### 条目
■ ■ ■ ■ ■ ■ ■

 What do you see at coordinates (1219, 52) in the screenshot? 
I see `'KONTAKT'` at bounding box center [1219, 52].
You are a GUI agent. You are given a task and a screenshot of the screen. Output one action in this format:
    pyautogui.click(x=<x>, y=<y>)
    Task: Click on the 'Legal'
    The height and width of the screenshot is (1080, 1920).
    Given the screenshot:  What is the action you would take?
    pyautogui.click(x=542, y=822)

■ ■ ■ ■ ■ ■ ■

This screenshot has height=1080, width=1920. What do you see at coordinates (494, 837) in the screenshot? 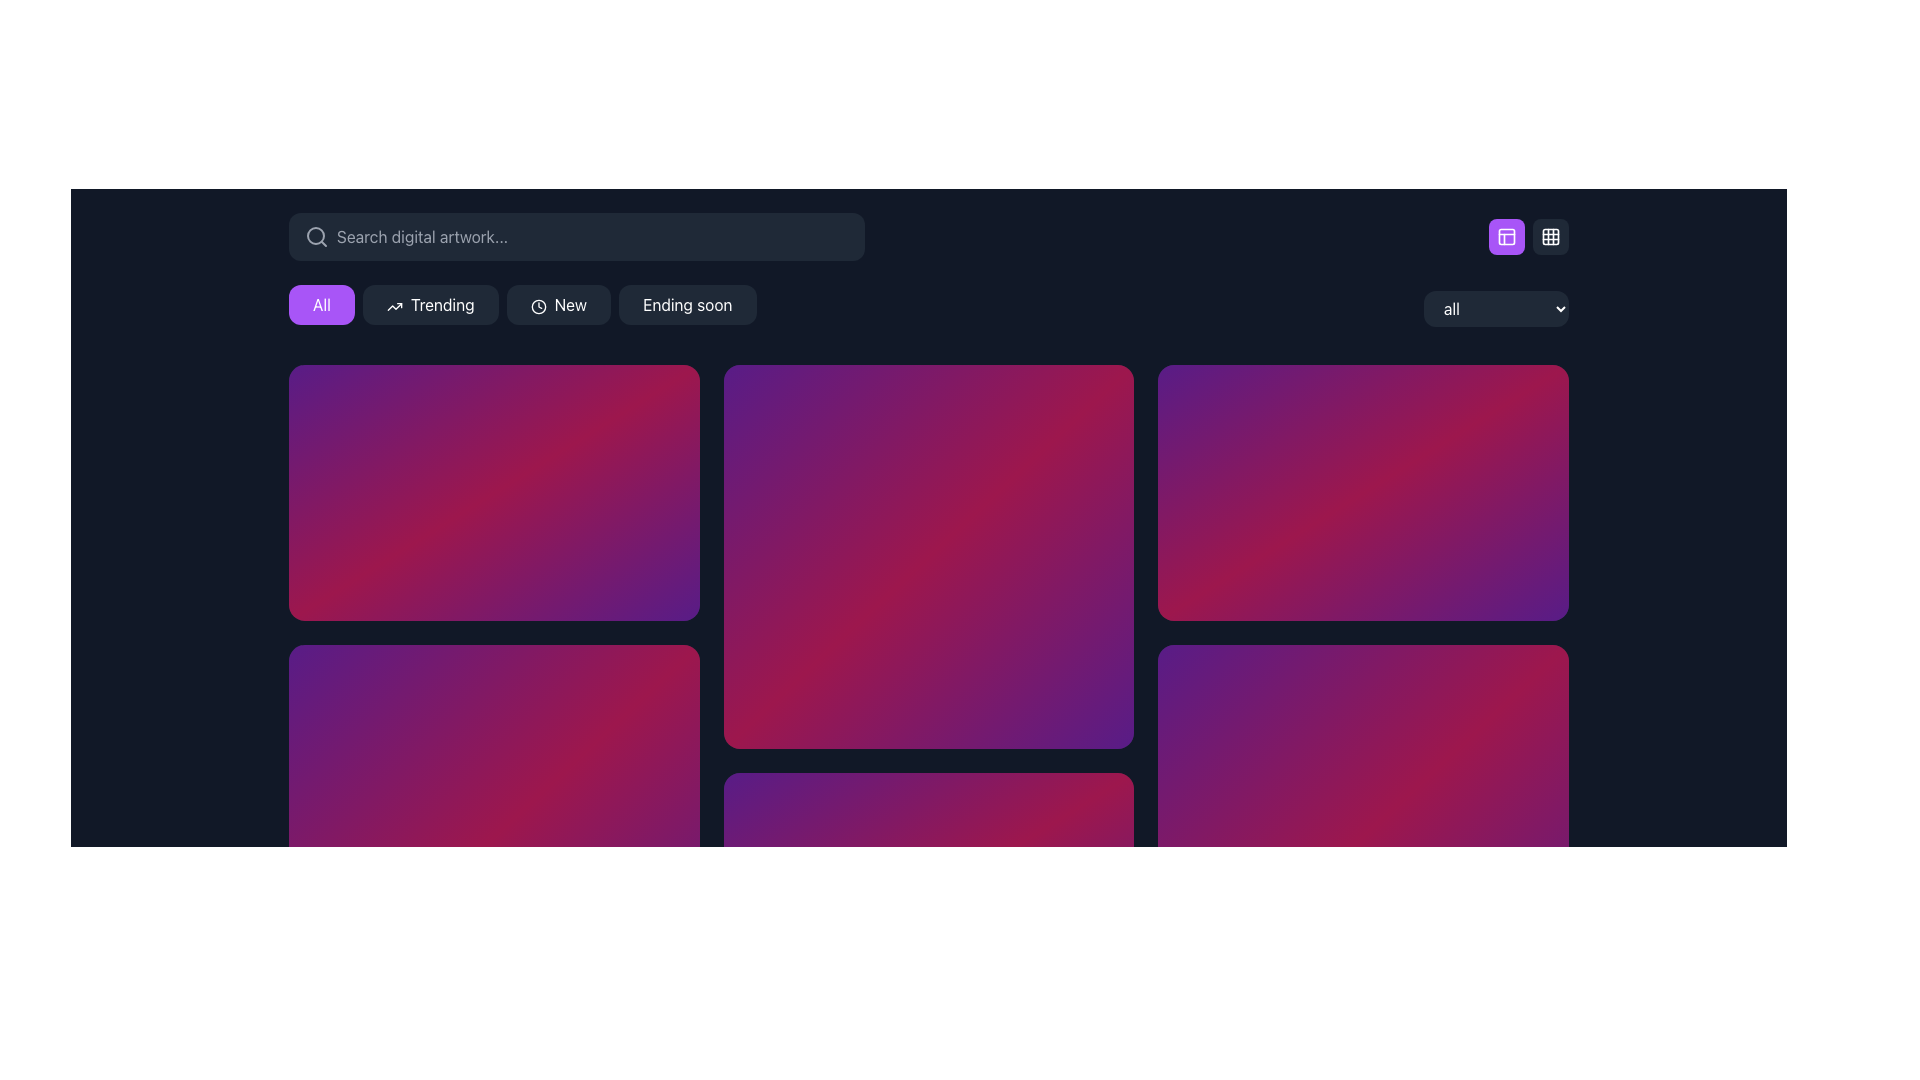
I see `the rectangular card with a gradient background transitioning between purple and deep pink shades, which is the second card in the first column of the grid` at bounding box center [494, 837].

■ ■ ■ ■ ■ ■ ■

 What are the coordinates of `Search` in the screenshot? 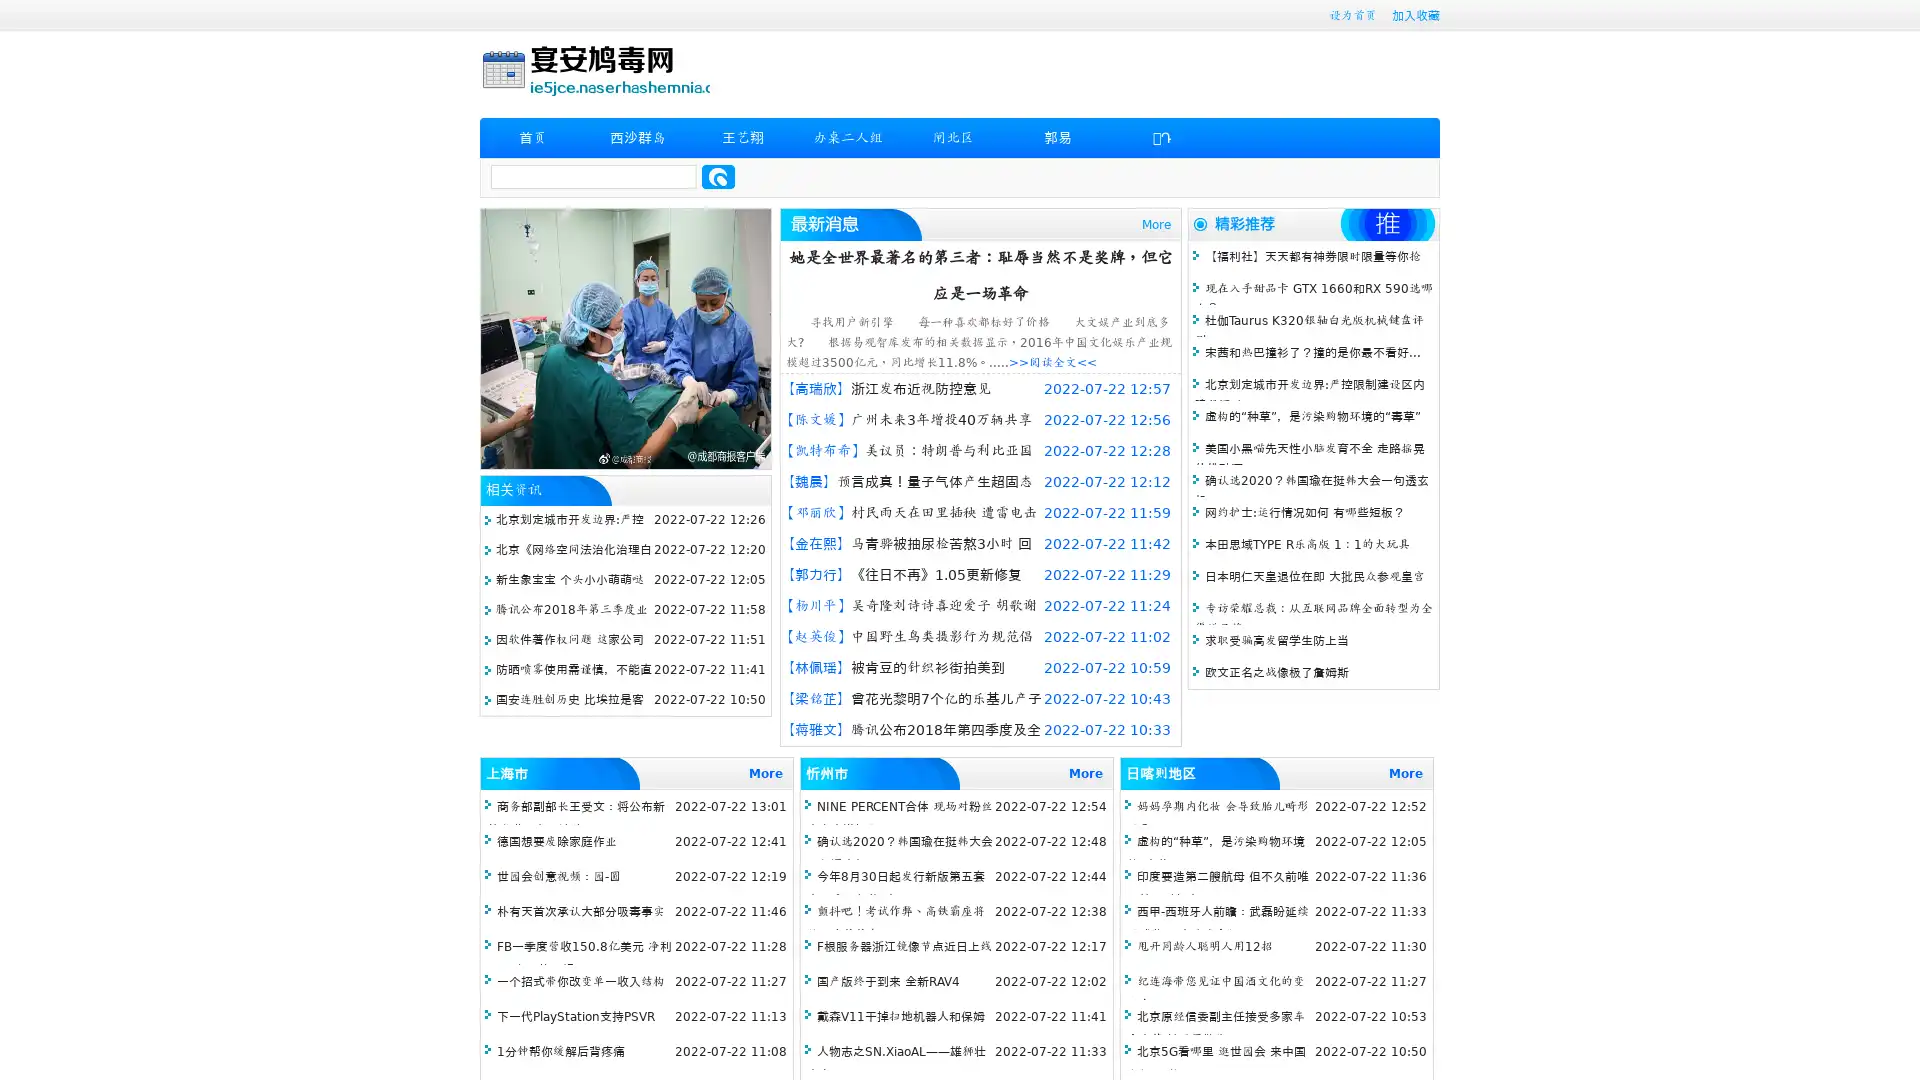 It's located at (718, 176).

■ ■ ■ ■ ■ ■ ■

### 请执行
请把条目中从含有“You are a GUI”的那一行起、到含有“The height and”的那一行止的各行原样照抄一遍，首尾两行都要包括在内。

### 结果如下
You are a GUI agent. You are given a task and a screenshot of the screen. Output one action in this format:
    pyautogui.click(x=<x>, y=<y>)
    Task: Click on the 'Legal'
    The height and width of the screenshot is (1080, 1920).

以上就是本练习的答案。